Los equipos de fútbol son excelentes
para satisfacer esta necesidad básica de inclusión, y las emociones crudas
parecen ser parte de esta fuerza propulsora.

Algunos años atrás hice un estudio
observando las reacciones emocionales de los fans hacia las victorias o derrotas
de sus equipos.

Se le preguntó a cada simpatizante cuán identificado estaba con
su club y hasta qué punto llegaban sus emociones dependiendo de las victorias o
las derrotas.

Cuando sus equipos ganaban, todos estaban contentos, pero cuando
perdían, mientras más identificado estuviera el fan con su equipo (éste era una
parte fundamental de su identidad) mayor era la furia.

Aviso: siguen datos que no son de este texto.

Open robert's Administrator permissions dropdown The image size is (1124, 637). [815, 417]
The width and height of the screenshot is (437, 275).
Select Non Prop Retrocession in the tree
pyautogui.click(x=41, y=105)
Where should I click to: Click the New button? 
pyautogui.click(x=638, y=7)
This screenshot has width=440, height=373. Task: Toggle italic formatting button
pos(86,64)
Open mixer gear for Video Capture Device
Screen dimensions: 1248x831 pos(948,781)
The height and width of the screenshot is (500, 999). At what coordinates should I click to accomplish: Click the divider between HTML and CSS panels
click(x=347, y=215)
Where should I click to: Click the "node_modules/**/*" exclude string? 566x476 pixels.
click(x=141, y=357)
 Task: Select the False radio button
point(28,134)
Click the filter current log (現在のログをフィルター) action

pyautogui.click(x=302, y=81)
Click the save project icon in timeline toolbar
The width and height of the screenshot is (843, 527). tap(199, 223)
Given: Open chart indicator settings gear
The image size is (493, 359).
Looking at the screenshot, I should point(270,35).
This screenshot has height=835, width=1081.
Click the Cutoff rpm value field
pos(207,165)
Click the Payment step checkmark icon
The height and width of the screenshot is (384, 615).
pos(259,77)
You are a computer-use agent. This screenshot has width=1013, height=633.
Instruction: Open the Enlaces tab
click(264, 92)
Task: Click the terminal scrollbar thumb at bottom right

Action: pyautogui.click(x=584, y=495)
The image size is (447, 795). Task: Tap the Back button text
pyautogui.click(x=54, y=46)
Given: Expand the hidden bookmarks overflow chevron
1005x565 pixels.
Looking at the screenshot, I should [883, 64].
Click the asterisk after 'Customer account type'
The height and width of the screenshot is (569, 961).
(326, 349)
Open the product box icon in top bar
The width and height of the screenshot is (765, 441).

Este estudio demostró cómo los
equipos deportivos pueden evocar fuertes reacciones emocionales en nosotros,
especialmente cuando (y tal vez porque) son centrales en cuanto a cómo nos
definimos.

Vivimos para ser incluidos, para flamear la bandera de nuestros
colores en algún mástil, y las emociones pueden ser el pegamento emocional que
nos amarre a ese mástil.

Y tal vez no importe si las emociones son penas o
alegrías.

Simplemente sentir una fuerte emoción (cualquiera sea esa emoción)
puede dotarnos de vitalidad y animar nuestro sentimiento de pertenencia.

Por lo
general, son los malos tragos los que dan significado a los buenos.

Así que, de momento es imposible
saber si tu equipo llegará o no a la final. Espero que lo haga, pero incluso si
esto no ocurriera seguro que vas a seguir con tu bandera en alto.

Después de
todo, no tendría mucho sentido que alentaras a otro equipo. Incluso, en algún
recóndito lugar de tu
corazón, esperas sentir esa deliciosa decepción que sólo
puede ser producto de una lamentable derrota, porque sabes que en alguna
ocasión, tal vez en la próxima, te encuentres saltando de alegría.